The most critical grade is the fourth, Kunjufu said. “That’s when they drop out mentally. That’s when they feel defeated, when their spirits are broken.”
Ninety-five percent of black boys are classified “creative” at age 4. But, by age 8, Kunjufu said, that number drops to four percent.
“And the only thing that has happened to them during that time is the classroom,” he said.
Kunjufu’s remarks came during his Feb. 7 lecture on the topic “The Guidance of Youth to Adulthood.” The School District of Broward County and the city of Lauderdale Lakes sponsored the address which took place in the Boyd Anderson High School auditorium, 3050 N.W. 41st St., Lauderdale Lakes.
By eighth grade, only 12 percent of black boys are proficient in reading, Kunjufu said. “American schools are having a difficult time teaching black boys how to read. So we need the church to help teach them how.”
Kunjufu also said that more black male teachers are needed in Broward County schools.
“There are many schools in (Broward) county with not one black man in the building,” he said. “Black boys are not experiencing black male teachers. Yes, there are security guards, (physical education) teachers, custodians, and administrators. But how many black male teachers are in Broward County?”

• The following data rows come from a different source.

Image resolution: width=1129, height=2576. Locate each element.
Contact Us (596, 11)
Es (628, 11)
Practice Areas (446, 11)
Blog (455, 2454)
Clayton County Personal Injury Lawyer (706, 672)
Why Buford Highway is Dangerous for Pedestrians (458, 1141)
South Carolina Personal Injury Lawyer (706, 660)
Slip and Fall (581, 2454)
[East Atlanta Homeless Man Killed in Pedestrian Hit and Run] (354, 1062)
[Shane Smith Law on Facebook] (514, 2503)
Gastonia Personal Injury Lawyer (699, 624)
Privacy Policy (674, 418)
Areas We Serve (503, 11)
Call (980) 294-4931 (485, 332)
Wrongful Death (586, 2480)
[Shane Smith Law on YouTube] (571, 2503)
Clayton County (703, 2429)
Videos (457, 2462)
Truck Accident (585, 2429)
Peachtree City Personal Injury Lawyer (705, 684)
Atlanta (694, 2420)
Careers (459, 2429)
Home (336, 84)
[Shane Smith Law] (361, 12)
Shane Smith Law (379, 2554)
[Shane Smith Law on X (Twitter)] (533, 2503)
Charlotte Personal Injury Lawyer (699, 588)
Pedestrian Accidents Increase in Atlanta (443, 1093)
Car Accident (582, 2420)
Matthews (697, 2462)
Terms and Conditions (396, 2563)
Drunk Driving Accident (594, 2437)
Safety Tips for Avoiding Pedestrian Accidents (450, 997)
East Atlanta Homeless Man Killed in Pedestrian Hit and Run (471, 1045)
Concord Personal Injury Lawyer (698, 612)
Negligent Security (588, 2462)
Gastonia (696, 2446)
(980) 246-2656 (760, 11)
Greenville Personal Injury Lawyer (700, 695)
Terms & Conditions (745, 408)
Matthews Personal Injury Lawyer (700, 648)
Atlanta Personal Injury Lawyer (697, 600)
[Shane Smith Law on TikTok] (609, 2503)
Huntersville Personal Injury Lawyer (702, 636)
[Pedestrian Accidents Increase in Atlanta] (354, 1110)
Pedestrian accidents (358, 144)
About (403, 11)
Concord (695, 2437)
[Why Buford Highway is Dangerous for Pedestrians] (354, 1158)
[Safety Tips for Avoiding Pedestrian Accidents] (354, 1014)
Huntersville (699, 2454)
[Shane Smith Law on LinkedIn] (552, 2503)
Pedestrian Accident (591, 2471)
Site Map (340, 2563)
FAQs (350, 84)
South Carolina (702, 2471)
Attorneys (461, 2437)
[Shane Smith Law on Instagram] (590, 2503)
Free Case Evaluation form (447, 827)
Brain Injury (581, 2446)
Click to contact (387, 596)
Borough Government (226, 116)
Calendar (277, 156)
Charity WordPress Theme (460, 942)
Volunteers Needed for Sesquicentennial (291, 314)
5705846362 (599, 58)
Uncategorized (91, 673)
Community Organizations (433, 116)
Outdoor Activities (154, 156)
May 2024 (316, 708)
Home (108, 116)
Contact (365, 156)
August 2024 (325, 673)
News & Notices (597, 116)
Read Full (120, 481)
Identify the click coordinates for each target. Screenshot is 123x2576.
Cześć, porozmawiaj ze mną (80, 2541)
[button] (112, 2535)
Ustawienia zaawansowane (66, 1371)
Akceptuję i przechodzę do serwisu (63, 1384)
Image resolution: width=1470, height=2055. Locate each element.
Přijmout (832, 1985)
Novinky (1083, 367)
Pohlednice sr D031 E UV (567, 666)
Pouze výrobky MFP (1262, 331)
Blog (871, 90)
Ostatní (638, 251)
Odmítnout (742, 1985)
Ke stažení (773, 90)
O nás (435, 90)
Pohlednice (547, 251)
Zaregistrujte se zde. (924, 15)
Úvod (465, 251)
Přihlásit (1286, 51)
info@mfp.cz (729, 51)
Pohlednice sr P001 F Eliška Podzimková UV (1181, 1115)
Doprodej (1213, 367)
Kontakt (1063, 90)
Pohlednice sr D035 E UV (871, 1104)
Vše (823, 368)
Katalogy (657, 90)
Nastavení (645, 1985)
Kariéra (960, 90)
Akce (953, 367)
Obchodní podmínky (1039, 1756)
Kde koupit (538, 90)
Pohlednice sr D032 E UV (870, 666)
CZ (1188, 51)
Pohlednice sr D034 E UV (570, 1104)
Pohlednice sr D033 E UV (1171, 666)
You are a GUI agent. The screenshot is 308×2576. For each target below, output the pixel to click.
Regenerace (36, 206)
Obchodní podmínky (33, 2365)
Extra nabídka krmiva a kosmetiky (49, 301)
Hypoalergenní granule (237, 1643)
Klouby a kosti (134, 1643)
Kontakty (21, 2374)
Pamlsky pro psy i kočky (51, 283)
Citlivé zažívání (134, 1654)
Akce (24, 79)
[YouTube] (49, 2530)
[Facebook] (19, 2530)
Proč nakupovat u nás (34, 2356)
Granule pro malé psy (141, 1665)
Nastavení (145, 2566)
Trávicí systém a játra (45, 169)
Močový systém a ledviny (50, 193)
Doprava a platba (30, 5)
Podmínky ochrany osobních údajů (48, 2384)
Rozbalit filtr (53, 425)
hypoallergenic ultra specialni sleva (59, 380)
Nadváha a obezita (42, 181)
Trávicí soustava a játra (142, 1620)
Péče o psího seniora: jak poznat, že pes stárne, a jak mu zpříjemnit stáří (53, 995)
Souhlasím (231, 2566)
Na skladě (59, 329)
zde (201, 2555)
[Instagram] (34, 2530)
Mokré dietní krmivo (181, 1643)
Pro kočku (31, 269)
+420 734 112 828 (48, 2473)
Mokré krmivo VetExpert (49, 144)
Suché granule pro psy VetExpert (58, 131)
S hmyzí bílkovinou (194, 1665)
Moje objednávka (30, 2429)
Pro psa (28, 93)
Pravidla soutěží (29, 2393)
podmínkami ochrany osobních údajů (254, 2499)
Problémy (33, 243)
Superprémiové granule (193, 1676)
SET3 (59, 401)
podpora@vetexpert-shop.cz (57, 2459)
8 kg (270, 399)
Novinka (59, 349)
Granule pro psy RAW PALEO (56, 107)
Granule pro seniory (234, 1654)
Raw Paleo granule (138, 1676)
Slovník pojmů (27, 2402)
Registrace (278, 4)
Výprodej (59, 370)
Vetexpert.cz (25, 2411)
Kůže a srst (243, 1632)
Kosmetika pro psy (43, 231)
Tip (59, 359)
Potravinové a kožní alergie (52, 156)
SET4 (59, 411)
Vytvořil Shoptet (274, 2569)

Without more black male teachers, the future of (the black) race will depend on mothers, Kunjufu said, adding that “a woman cannot teach her son to be a man. We need men to get out there; be leaders and role models.”
Rosalind Osgood, Broward County School Board member, agrees on the need for male influence in a young black male’s life.
“As I look at the school district and I see the state of our black children, especially our black males, I know that we need to do a better job with pairing them up with black men,” Osgood said.
Kunjufu, Osgood said, offers the community a model for mentoring. “We should be diligent about going to the churches and fraternities and finding black men so our boys will have a physical example of a positive male figure,” she said.
Collie Blake, a Broward County Schools social worker, said. “He touched on some critical points and gave great advice that I, as a professional, will be able to use.”